With great difficulty. I'm half-joking because I'm not totally sure, but the first observation is that DSM-IV also used these brackets, so the ICD-10 isn't alone.
The DSM-IV definition utilizes four degrees of severity that reflect the level of intellectual impairment: IQ levels between 50–55 to approximately 70 characterize mild mental retardation, 35—40 to 50–55 characterize moderate mental retardation, 20–25 to 35–40 characterize severe mental retardation, and IQ levels below 20–25 characterize profound mental retardation.
As far as actually testing the profound levels of retardation, it seem to me that alternative tests might be used in practice, e.g. a 2018 Texas HHS guideline says:
In some situations, an individual’s limitations may be so extensive that a full scale IQ
score cannot be obtained from a standardized intelligence test. In these situations, an
estimate of the individual’s IQ score, or, IQ score equivalent should be stated with clinical
justification. For example, if an individual’s ability to comprehend oral instruction or
visual demonstration is not adequate for a formal appraisal of general intellectual
functioning, the use of an Adaptive Behavior Composite (e.g., provided by the VABS)

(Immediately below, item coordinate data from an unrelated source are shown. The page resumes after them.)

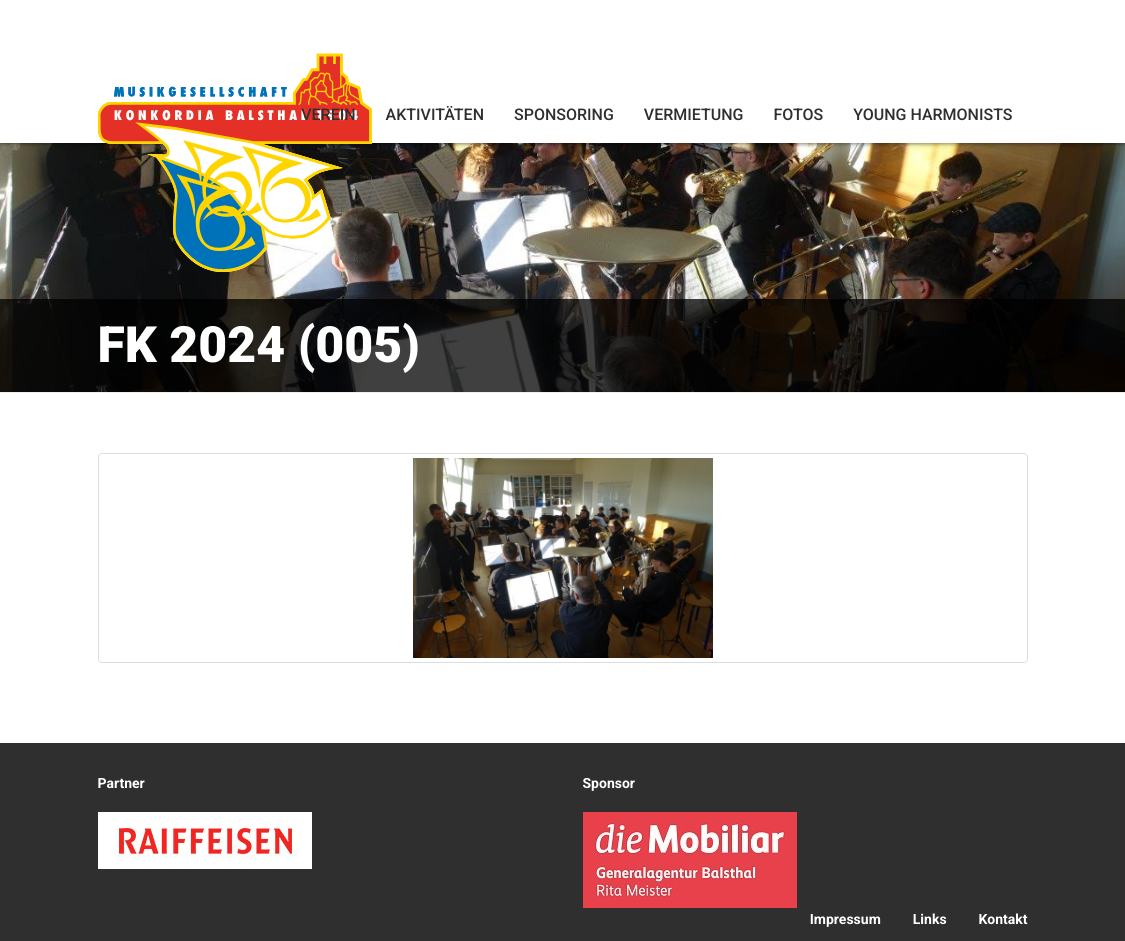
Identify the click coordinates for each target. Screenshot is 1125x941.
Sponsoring (564, 114)
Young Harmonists (932, 114)
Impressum (845, 920)
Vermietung (694, 114)
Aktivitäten (435, 114)
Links (930, 920)
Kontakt (1003, 920)
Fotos (798, 114)
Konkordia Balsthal (235, 162)
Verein (328, 114)
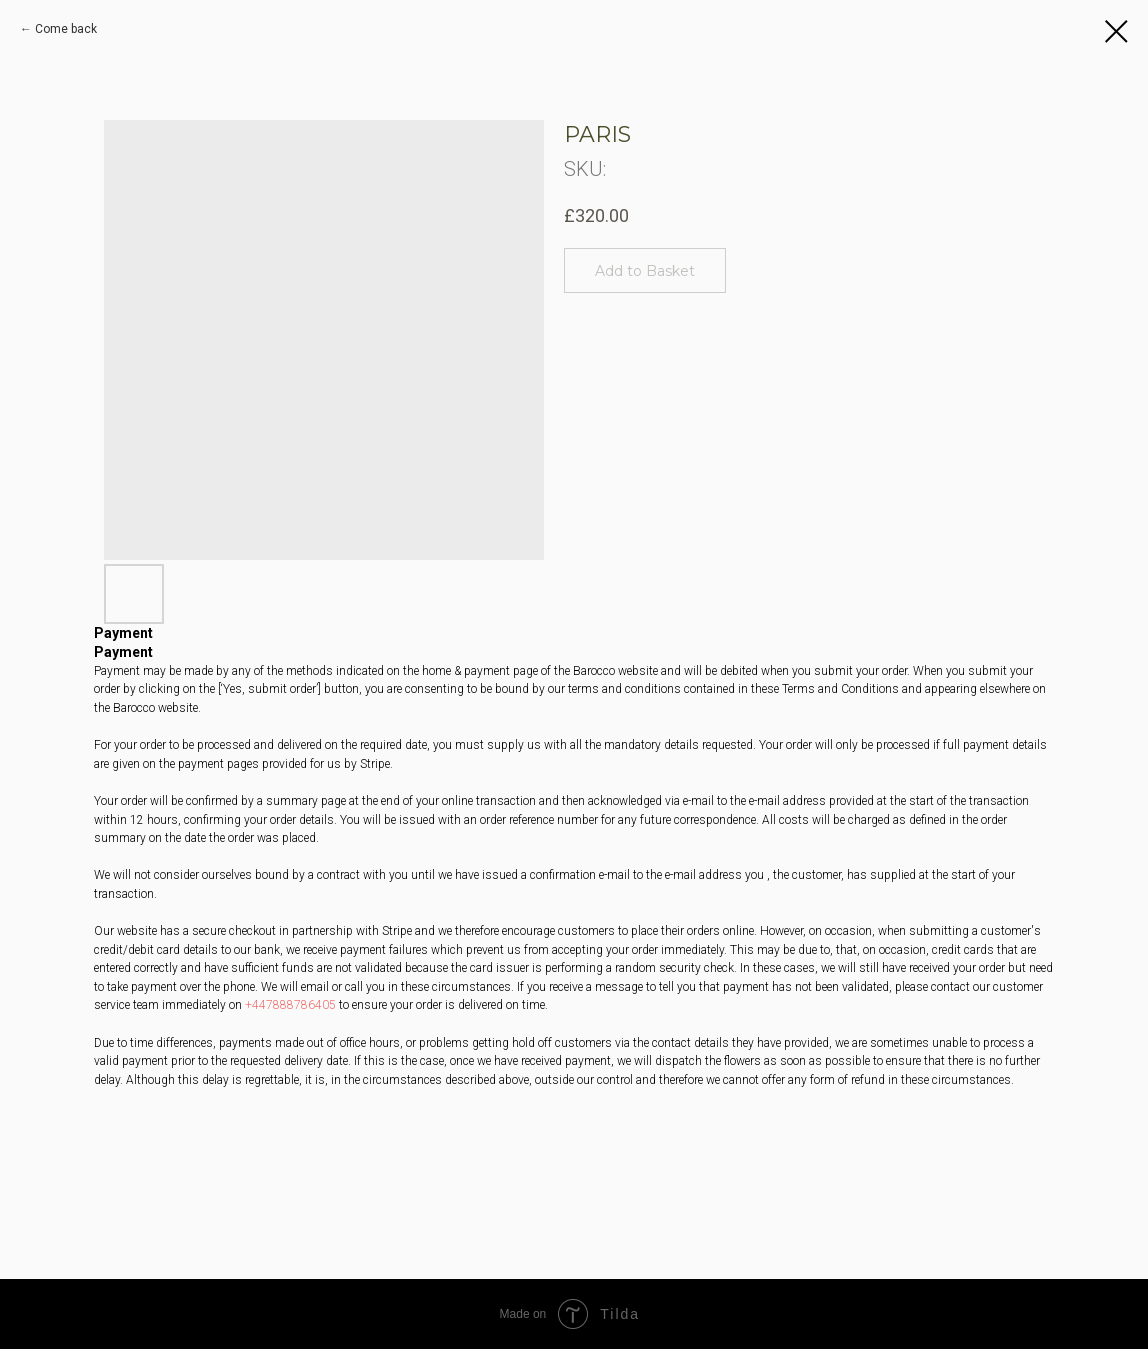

may serve as an estimate of the individual’s intellectual functioning when accompanied
by a clinical justification explained in the DID report. However, not all measures of
adaptive behavior (e.g., ABAS, ICAP, and SIB) are appropriate for establishing an IQ
VABS is the Vineland Adaptive Behavior Scales; there's a reasonably cited paper by Bölte and Poustka (2002) correlating the ABC subscale of that with IQ < 70 (which is measured on the WISC-R/WAIS-R scale). But it also notes that the because of floor effects with WISC/WAIS we can't be certain that the substitute is really appropriate. It also cites some other papers some of which disagreed with this idea of substituting VABS for IQ.
The ICD-11 has moved away from merely using the IQ as discriminator, but has kept it. The DSM-5 was a little bolder:
DSM-5 abandoned specific IQ scores as a diagnostic criterion, although it retained the general notion of functioning two or more standard deviations below the general population.
As the Texas guideline explains further:
the DSM-5 (pages 33-36)
is the first edition to classify level of severity based on adaptive functioning rather than IQ
score. The DSM-5 explains that “the various levels of severity are defined on the basis of
adaptive functioning, and not IQ scores, because it is adaptive functioning that determines
the level of supports required.” In other words, the DSM-5 recognizes that adaptive functioning has greater practical significance because it is a better indicator of the
individual’s ability to function in society.
And Texas has basically adopted the DSM-5 in this regard, classifying ability by an (approved) ABL test, of which there are several, but since that's not the main topic here... I won't detail that any further.